12 December 2015

Kirill Petrenko: the third Jew of the Berlin music?


The story, of course, is deeply unfair to the Berlin Philharmonic - one of the very few top premier orchestras on the planet. And it is deeply distasteful to this here blogger, who vastly prefers not to deal with anti-Semitism at all, the subject being too murky and the term being overused and underused at the same time. What with its modern replacement helpfully called anti-Zionism and all that... no, people who know me also know that I try to shun the subject.

Be it as it may, here are the basics:
Kirill Petrenko, 43, a Russian-born Jew, was appointed last week to replace Sir Simon Rattle, who is leaving to take over the London Symphony Orchestra, in September 2018. Petrenko is currently the director of the Bavarian State Opera in Munich.

Petrenko won the Berlin job despite only having worked with its musicians on three previous occasions. The orchestra made the announcement June 22 at a news conference at its concert hall in Berlin.
For those who don't study the life of conductors (the musical ones): they tend to move all over the globe in the course of their careers, and there is nothing surprising in the fact that a conductor born in Omsk (look it up on Google Maps) ends up in Berlin. So, geographically speaking, this is just another stage in the life of a musical genius.

Racially speaking, however, the appointment stirred some hitherto invisibly smoldering ashes.
Petrenko stopped talking to the media following commentaries by Northern German Radio, or NDR, and Welt Online which used anti-Semitic tropes, the Frankfurter Allgemeine Zeitung reported. The offending material has been removed.

NDR’s Sabine Lange, writing about Petrenko and a German-born contender for the position, described the latter — Christian Thielemann — as a world-renowned expert in the German sound and Petrenko as a mythical, dwarflike figure from Wagner’s operas, “the tiny gnome, the Jewish caricature.”

The Welt Online commentator said that while Petrenko and Thielemann were otherwise comparable, it was “a relief to many” that Petrenko enjoys good interpersonal relations, “as at least one of the female opera singers at this year’s Bayreuth [Wagner] Festival can attest.”

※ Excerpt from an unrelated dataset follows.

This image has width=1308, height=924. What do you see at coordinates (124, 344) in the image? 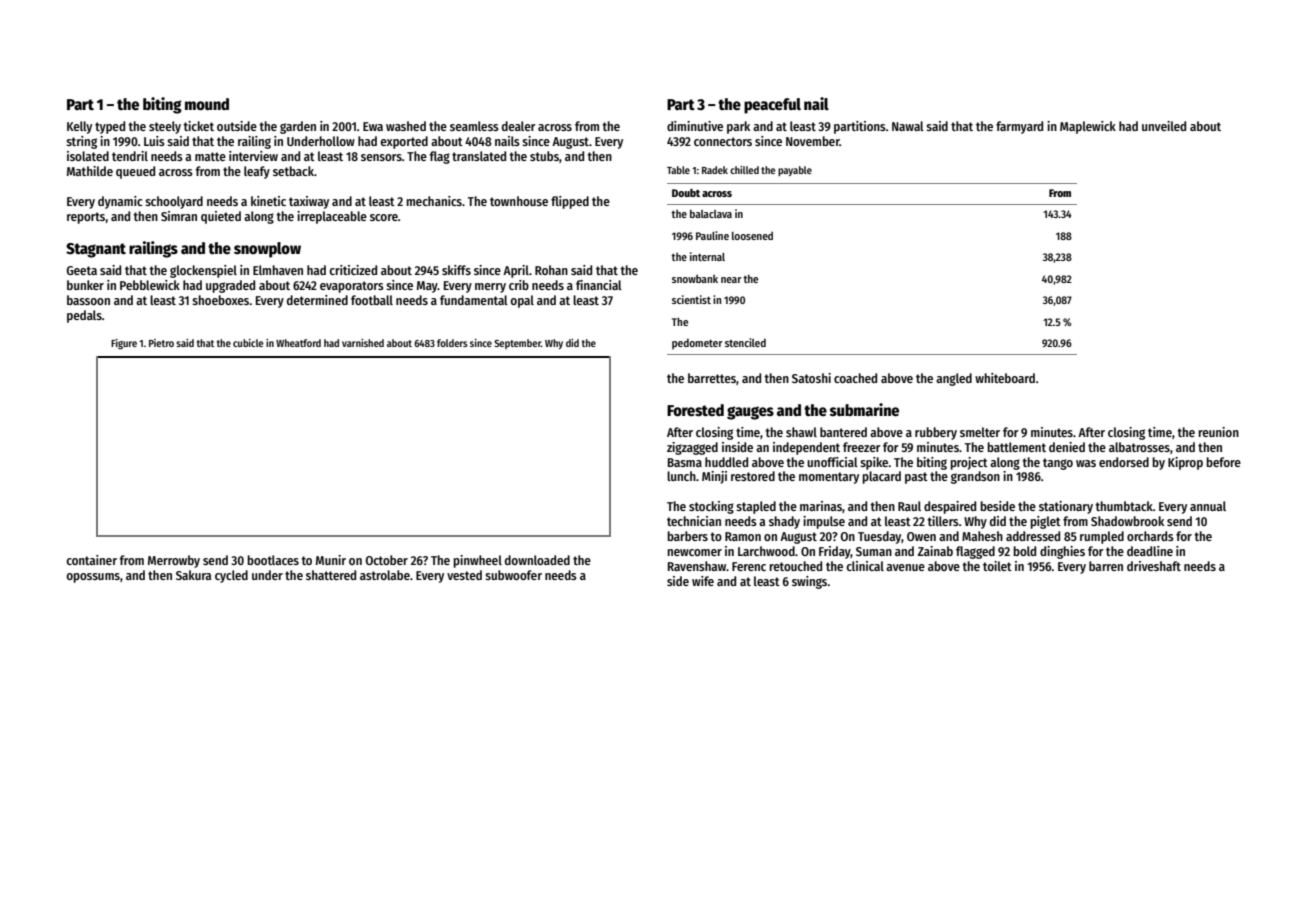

In response, readers noted the anti-Semitic stereotypes of overly competitive and oversexed Jews, and the articles were edited or removed, the Deutsche Wirtschafts Nachrichten, or German Economic News online, reported.
And more:
If that’s not bad enough, Manuel Brug in Die Welt points out that three* leading conductors in Berlin are now Jews – Barenboim and Ivan Fischer are the others.
While the quotes above look quite damning, they could do with some additional digging. Ms Lange used more or less the following wording: "When Christian Thielemann [a German conductor vying for the post that eventually was given to Petrenko] meets Petrenko at the Wagner's festival in Bayreuth it will be like Wotan meeting the dwarf Alberich, the Jewish caricature". The reference to the dwarf Alberich from Wagner’s opera as a Jewish caricature is quite telling. You see, Wagner himself, while being a rabid anti-Semite, never hinted that Alberich was meant to serve as an image of the much hated Jew. Indeed, out of many eminent critics of Wagner only Theodor Adorno held to this opinion, but this is neither here nor there. What is known, however, that during the Nazi period this comparison was widely espoused. The fact of a modern German culture expert referring to this caricature as something obvious is quite disturbing.

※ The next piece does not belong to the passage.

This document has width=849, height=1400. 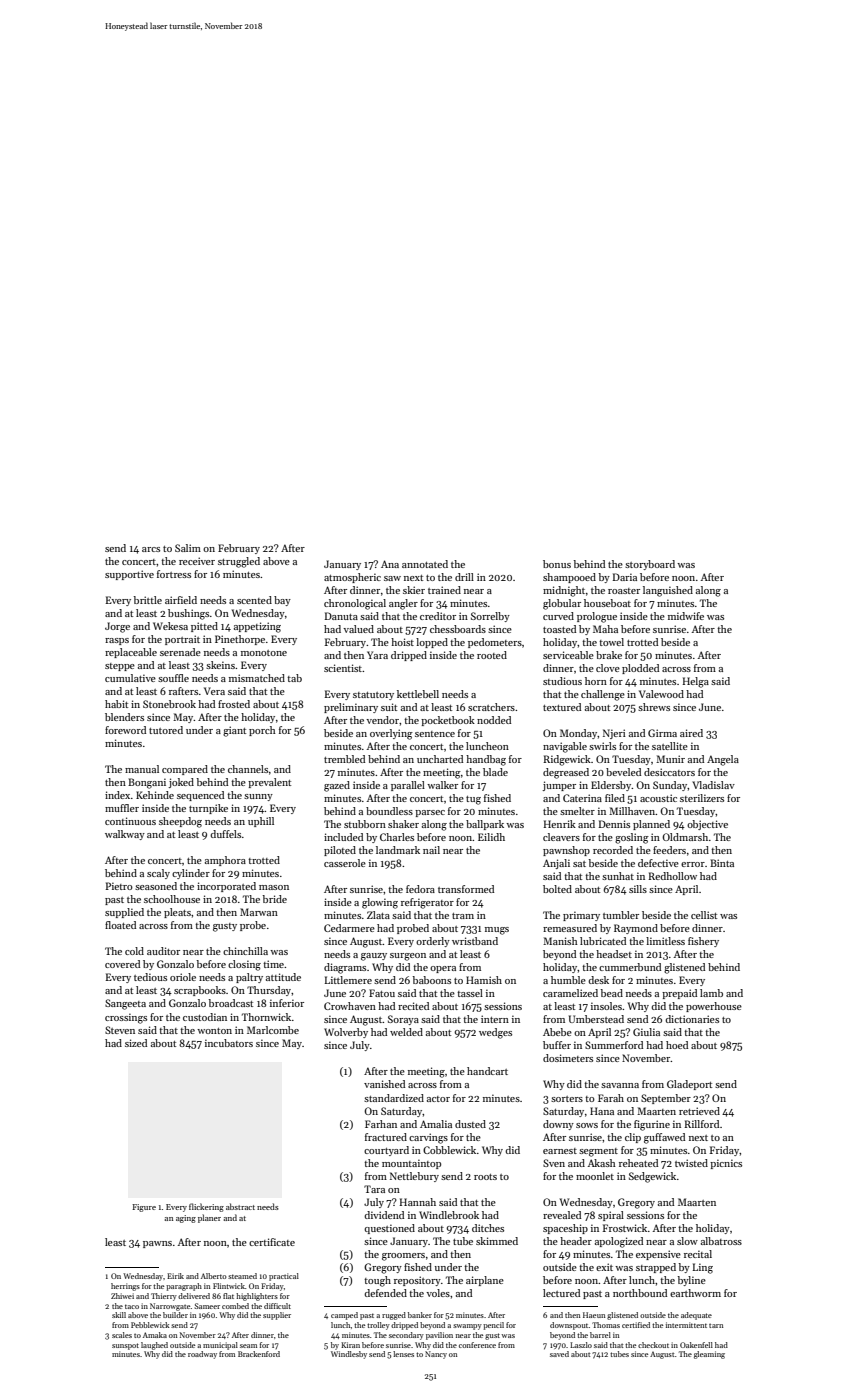 I want to click on chinchilla, so click(x=245, y=951).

Another, seemingly minor but telling point, is the automatic identification of Kirill Petrenko, as well as Daniel Barenboim and Ivan Fischer as members of the Jewish tribe. The first man is of Russian/Austrian origins, the second of Argentinian extraction and the third a Hungarian - how does the learned music expert Manuel Brug establish Jewishness? For all he (and we all) know, Petrenko might be a Buddhist, Barenboim a Zoroastrian and Fischer a deeply religious Catholic or a practicing Seventh-day Adventist. But no, it was enough for Mr Brug to check the tribal belonging of these people's parents, and voilà: a Jewish invasion in the making! The method of identifying (or uncovering?) a Jew in these three cases smells of some olden times we all would like to put behind us, if not to forget (we wouldn't).

Yes, the articles were removed, but the aftertaste lingers:
Both reports were “bursting with anti-Semitic hatred,” one reader wrote to NDR, adding, “This is now apparently OK in Germany again.”
Is it OK in Germany today? A good question that, but a subject for another post.

Many thanks to G.S. for the tip and even more thanks to Y.V. for generously giving me his precious time.

(*) Poor Mr Brug - at the time of writing this he wasn't aware of the depth of Jewish infestation of German music: a fourth Jew, Vladimir Jurowski will be the new Chief Conductor and Artistic Director of the Berlin Radio Symphony Orchestra (RSB). Oh boy, oh boy... what would have Wagner said about it?